4. Beware of dodgy websites
When you visit a website of a crypto project, there are several red flags to pay specific attention to. Firstly, websites made with no effort at all, where the interface is overly simple and plain, are a common sign of a scam. Further, other elements that may hint there’s something wrong are stock photos, poorly made logos, weird office location, dodgy-looking reviews. To check the platform’s reputation, you can try finding team members on LinkedIn, checking TrustPilot and their social media. Let’s consider the latter more precisely.
5. Check social media
Fraudulent projects don’t like promoting on legitimate crypto-related forums including Reddit as they know they will be unmasked by seasoned users. Rather, they prefer reaching out to the gullible audience on social media. There, they give many glittering promises but aren’t transparent on their team, roadmap, and work principles.
6. Verify suspicious claims of influencers’ support
Statements like “Vitalik Buterin supports our project” or “CZ hails our approach” raise trust, and scammers often use it. However, it’s easy to verify these statements on the internet, and if you find they are false, that’s an explicit sign of fraud. Question such claims particularly in case the project’s scale is incomparable with big figures such as Vitalik or CZ and you think it’s odd if they have even noticed it.
7. Check compliance with the law
8. Recognize empty claims
Most of the crypto projects, fair and fraudulent, claim they have great speed, usability, and security compared to their competitors. Fair ones provide extensive documentation and FAQs to prove these statements, while the fraudulent ones barely suggest any compelling grounds for their claims.
9. Make sure it’s not only about bringing friends
There is this type of projects that ask you to bring friends to get more profits. If that is just for a raffle or goes as a bonus — fine, but if there’s nothing more to this mechanic, it must be some type of a scam. A legitimate project always lets you profit without bringing more people in.
10. Don’t enter your passwords or seed phrases outside the platform where you use them
Here’s an example right away: whenever anyone besides the MetaMask wallet login page is asking you for your MetaMask password or seed phrase, be sure this is a scam. Even the MetaMask team won’t ask you for this information. Another thing to protect yourself is: always check you’re at the correct website. Legit platforms sometimes have fraudulent clones with one letter changed in their URL. Entering your login data at such a website may result in money loss.

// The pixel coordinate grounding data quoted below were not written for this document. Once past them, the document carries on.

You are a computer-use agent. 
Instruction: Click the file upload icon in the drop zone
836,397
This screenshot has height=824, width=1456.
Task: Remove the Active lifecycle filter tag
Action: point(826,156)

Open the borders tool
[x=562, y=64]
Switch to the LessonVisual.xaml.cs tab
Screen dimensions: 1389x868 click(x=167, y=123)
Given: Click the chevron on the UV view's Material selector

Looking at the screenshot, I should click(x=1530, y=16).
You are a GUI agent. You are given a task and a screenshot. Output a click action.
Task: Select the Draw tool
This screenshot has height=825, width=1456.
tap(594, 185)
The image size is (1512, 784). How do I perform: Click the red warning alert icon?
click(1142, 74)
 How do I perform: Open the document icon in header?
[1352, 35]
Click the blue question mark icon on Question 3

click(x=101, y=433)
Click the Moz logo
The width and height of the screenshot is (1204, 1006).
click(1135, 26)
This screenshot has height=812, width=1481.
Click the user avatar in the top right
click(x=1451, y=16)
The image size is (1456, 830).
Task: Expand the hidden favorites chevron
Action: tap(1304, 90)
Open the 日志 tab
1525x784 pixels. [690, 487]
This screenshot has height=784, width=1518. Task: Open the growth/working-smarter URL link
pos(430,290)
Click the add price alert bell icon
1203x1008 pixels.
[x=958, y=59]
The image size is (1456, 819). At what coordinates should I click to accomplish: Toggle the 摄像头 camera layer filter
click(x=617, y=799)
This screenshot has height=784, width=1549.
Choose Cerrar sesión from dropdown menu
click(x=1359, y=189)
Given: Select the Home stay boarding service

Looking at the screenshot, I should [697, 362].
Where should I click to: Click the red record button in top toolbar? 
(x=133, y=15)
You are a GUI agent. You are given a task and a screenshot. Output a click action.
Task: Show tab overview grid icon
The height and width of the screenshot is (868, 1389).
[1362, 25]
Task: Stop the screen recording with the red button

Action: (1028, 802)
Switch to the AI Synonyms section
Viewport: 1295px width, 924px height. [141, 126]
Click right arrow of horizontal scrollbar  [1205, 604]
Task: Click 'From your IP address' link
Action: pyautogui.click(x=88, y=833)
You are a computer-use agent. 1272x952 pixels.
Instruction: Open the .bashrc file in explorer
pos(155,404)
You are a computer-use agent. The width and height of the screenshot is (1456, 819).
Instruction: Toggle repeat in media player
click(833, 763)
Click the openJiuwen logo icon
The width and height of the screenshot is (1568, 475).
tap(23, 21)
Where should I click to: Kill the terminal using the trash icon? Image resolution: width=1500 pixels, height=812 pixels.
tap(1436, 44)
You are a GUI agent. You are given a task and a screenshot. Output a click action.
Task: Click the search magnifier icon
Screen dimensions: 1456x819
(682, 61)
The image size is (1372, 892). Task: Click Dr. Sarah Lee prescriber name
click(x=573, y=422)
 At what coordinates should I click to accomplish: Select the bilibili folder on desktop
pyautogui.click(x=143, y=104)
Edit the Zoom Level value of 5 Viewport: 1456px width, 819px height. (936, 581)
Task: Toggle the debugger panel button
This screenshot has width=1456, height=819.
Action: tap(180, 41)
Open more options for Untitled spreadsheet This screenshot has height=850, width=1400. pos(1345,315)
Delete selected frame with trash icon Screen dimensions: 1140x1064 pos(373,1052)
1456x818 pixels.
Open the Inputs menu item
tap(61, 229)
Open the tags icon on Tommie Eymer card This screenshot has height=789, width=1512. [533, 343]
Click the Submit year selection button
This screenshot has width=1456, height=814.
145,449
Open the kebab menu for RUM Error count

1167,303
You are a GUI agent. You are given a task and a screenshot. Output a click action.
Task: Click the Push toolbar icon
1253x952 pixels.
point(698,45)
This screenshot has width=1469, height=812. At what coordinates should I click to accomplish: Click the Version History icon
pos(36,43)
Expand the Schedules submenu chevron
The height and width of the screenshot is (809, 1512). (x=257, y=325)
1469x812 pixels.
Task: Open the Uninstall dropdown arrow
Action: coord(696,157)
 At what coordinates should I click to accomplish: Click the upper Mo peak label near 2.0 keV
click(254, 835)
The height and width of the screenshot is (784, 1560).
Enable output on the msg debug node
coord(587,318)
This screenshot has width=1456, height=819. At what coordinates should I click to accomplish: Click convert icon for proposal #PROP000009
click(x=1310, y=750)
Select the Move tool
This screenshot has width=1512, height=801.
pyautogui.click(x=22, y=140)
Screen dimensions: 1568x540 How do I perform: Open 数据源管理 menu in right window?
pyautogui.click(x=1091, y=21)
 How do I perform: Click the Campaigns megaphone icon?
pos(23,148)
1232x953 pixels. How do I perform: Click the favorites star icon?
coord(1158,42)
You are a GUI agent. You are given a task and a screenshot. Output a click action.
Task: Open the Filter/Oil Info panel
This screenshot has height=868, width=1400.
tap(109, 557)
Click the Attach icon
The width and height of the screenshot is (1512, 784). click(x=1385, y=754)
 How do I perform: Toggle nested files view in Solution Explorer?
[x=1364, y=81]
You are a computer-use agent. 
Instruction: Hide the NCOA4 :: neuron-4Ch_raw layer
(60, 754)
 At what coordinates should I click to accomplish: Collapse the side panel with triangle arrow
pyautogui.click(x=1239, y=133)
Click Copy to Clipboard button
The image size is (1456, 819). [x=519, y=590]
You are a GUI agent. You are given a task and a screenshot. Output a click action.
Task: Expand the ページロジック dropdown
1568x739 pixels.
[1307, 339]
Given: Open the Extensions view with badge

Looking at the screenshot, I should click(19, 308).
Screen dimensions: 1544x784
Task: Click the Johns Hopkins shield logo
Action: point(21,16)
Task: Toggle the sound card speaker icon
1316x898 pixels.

Cryptocurrency scams prosper for two main reasons. First, the field is underregulated, and it’s relatively easy to build an attractive project, collect funds, and exit scams. Secondly, fraudsters capitalize on our unawareness: crypto newbies often miss the signs of a scam and ultimately lose their funds.
While you can’t affect the former, you can easily avoid the latter. Follow the tips above, do your own research, and you will never fall victim to those who profit from our greed, thrill, and unawareness.